Secretary of Defense Pete Hegseth speaks during a press conference in Poland on Feb. 14. (Photo by Jakub Porzycki/NurPhoto via the Associated Press)
The secretary for the U.S. Department of Defense is looking for new judge advocates general for the Army, the Navy and the Air Force, he said in an announcement Friday.
Secretary of Defense Pete Hegseth fired the lawyers currently in those top JAG positions, the New York Times reports, representing “an opening salvo in his push to remake the military into a force that is more aggressive on the battlefield and potentially less hindered by the laws of armed conflict.”

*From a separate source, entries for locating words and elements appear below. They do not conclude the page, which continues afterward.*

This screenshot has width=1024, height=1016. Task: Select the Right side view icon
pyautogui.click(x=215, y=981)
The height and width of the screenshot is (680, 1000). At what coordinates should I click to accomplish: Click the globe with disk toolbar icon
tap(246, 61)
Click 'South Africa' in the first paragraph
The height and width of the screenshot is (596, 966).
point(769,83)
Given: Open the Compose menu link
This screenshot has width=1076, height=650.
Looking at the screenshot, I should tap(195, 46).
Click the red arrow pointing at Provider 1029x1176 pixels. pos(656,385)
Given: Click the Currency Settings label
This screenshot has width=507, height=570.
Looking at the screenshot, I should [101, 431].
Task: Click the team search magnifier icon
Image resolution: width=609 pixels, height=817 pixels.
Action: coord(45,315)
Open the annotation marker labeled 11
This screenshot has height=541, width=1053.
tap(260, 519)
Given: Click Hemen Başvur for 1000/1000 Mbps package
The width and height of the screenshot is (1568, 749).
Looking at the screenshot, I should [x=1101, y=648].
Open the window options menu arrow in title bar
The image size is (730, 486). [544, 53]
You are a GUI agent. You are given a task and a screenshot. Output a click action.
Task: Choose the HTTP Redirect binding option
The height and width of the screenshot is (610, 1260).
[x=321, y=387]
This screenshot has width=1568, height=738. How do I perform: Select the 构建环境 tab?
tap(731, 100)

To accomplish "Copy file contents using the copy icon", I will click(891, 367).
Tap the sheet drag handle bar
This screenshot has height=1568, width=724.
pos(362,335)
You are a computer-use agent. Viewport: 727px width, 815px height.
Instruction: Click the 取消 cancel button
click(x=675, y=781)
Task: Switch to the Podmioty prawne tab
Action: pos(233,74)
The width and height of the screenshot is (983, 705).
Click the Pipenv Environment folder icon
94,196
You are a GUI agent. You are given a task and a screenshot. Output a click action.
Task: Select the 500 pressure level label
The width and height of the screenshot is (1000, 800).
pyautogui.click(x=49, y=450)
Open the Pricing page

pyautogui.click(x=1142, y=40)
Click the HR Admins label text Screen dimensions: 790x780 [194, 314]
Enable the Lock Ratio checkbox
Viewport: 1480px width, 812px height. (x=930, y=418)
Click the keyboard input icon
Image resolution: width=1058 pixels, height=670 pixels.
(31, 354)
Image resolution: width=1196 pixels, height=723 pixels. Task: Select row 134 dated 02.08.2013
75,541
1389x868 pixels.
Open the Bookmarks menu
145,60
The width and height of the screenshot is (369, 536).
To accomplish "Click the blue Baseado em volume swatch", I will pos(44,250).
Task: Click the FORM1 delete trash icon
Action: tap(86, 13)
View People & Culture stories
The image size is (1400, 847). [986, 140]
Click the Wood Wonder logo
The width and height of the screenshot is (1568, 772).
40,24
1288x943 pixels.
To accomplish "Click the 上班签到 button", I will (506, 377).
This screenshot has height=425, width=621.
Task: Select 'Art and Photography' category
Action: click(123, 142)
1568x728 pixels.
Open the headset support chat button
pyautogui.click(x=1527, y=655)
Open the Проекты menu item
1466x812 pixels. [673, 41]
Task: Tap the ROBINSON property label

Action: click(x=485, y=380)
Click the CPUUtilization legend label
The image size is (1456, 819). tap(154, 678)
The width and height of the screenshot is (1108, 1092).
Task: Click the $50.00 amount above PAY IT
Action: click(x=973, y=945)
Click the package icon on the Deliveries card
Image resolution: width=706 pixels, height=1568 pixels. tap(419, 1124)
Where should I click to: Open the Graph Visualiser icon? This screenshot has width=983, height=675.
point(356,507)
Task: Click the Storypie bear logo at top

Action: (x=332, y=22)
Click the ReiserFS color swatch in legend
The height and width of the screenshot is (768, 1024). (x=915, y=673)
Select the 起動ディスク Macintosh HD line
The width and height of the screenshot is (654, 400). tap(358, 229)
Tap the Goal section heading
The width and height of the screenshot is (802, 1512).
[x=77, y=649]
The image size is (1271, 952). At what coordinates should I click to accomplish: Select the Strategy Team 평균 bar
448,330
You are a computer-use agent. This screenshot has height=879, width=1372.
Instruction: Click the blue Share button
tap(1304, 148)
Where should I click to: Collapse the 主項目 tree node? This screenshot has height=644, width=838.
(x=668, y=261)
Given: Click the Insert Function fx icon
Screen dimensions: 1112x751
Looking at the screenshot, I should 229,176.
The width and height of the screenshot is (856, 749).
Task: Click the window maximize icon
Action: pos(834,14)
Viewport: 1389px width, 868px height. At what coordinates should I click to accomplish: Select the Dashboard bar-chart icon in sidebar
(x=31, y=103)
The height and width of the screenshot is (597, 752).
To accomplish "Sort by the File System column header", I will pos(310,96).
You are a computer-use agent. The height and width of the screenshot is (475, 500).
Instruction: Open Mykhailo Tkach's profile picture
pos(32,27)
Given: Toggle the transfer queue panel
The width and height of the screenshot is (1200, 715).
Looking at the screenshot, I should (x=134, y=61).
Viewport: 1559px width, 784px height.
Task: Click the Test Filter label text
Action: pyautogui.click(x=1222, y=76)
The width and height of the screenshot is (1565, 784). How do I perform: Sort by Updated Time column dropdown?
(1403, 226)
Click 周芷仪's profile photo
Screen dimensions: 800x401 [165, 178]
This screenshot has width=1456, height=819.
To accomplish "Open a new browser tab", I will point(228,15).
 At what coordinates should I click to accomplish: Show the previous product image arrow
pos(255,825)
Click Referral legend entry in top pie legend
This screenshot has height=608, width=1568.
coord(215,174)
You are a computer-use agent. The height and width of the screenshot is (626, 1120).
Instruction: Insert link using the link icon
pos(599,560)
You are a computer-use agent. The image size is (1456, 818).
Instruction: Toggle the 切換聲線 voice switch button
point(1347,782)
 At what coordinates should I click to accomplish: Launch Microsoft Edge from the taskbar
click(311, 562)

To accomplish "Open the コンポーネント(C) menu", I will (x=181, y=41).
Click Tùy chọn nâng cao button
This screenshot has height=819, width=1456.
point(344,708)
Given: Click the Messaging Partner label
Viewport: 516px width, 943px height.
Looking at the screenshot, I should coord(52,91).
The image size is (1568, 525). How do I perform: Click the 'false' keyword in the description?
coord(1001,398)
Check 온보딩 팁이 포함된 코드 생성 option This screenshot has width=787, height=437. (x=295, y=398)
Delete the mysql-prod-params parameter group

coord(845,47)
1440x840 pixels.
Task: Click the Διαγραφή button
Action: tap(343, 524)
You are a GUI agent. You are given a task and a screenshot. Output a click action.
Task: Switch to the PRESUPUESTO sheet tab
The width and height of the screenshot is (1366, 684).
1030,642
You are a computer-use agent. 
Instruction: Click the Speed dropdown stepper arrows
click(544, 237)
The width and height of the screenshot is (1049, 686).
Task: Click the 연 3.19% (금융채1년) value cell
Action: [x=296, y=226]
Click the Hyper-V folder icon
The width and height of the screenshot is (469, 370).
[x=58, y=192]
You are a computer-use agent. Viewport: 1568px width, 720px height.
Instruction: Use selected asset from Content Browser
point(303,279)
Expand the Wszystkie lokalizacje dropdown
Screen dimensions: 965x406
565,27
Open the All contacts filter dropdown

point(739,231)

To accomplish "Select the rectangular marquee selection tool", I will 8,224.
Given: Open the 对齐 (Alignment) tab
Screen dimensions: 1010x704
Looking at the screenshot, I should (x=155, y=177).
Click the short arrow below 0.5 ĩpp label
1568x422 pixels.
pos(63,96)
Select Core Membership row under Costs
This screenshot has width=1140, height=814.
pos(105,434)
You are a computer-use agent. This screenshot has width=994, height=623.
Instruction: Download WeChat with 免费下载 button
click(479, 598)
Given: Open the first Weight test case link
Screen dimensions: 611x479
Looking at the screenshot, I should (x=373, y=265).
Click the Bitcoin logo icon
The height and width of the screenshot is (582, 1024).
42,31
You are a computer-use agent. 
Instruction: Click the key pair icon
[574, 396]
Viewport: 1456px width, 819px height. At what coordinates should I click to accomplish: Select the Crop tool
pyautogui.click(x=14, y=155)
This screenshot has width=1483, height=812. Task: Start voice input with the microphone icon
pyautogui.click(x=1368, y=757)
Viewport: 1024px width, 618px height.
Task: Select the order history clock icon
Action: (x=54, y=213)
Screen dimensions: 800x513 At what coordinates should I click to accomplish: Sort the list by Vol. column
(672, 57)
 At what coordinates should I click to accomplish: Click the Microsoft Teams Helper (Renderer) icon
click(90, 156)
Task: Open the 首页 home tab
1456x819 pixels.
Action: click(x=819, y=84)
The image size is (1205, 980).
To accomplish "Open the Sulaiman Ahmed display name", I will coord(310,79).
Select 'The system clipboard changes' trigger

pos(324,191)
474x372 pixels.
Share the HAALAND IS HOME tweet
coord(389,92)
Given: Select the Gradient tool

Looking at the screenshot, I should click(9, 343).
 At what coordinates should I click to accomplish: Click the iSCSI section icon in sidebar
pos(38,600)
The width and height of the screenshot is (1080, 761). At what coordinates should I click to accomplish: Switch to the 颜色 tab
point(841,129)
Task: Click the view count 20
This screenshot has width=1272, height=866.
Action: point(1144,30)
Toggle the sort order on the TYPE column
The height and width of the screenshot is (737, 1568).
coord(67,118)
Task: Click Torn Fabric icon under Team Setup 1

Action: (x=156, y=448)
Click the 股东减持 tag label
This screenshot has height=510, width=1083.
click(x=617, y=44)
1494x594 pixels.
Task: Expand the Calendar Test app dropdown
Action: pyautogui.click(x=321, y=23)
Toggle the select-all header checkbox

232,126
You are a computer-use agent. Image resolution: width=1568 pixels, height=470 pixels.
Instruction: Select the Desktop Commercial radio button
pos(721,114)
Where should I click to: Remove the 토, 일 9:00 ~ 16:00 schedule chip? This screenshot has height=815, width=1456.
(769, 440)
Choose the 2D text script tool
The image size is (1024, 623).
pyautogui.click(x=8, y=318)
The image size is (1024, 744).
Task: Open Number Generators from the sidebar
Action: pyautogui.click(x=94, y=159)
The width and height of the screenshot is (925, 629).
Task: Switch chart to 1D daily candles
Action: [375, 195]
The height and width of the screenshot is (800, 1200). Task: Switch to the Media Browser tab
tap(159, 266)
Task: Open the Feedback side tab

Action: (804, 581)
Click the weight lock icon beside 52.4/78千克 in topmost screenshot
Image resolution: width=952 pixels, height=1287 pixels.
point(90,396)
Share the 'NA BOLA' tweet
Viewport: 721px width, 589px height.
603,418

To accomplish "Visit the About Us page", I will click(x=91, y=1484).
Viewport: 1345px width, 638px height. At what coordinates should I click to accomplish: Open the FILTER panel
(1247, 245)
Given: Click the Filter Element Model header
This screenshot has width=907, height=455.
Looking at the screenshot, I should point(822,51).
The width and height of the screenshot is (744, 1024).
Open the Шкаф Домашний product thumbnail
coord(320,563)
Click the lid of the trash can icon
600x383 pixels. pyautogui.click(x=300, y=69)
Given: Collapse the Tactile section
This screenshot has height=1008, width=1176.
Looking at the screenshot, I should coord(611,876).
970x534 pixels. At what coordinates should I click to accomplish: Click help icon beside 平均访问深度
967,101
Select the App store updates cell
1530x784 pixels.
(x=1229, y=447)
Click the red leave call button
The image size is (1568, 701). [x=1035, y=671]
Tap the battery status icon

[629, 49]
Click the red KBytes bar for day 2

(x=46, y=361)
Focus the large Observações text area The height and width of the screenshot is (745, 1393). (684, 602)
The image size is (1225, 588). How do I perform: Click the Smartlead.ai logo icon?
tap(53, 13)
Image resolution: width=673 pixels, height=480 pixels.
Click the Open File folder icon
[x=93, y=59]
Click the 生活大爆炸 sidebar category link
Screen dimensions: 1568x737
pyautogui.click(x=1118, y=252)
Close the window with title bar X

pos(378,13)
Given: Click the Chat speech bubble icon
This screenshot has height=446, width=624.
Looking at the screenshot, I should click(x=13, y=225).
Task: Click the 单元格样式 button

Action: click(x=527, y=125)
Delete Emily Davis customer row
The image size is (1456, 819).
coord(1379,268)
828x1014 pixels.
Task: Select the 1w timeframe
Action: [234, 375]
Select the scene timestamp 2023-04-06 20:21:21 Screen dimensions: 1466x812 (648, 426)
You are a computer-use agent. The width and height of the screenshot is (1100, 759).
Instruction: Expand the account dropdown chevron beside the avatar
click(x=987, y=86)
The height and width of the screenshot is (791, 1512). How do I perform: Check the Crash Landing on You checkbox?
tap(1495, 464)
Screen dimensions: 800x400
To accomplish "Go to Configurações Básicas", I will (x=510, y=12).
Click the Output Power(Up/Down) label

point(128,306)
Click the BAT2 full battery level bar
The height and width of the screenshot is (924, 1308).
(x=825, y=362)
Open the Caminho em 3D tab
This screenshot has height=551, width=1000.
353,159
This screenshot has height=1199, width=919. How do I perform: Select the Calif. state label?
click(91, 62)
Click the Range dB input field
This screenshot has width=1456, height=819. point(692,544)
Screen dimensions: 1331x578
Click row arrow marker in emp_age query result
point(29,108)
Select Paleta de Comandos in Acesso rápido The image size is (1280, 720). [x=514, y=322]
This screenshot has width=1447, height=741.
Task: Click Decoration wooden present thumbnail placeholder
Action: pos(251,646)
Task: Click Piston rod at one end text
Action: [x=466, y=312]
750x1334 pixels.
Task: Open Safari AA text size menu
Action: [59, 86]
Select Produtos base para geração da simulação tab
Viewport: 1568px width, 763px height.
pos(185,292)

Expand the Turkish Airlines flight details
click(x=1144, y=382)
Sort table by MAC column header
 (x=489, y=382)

Commenting Friday on X, formerly known as Twitter, Rosa Brooks, a professor at the Georgetown University Law Center, said firing the top lawyers is “what you do when you’re planning to break the law: You get rid of any lawyers who might try to slow you down.”
On Fox News Sunday, Hegseth was asked for his response to Brooks, report Law & Crime and the Daily Beast.
“We want lawyers who give sound constitutional advice and don’t exist to attempt to be roadblocks to anything that happens in their spots,” he said.
The New York Times identified the fired lawyers as Lt. Gen. Joseph B. Berger III, Air Force Lt. Gen. Charles Plummer and Rear Adm. Lia M. Reynolds.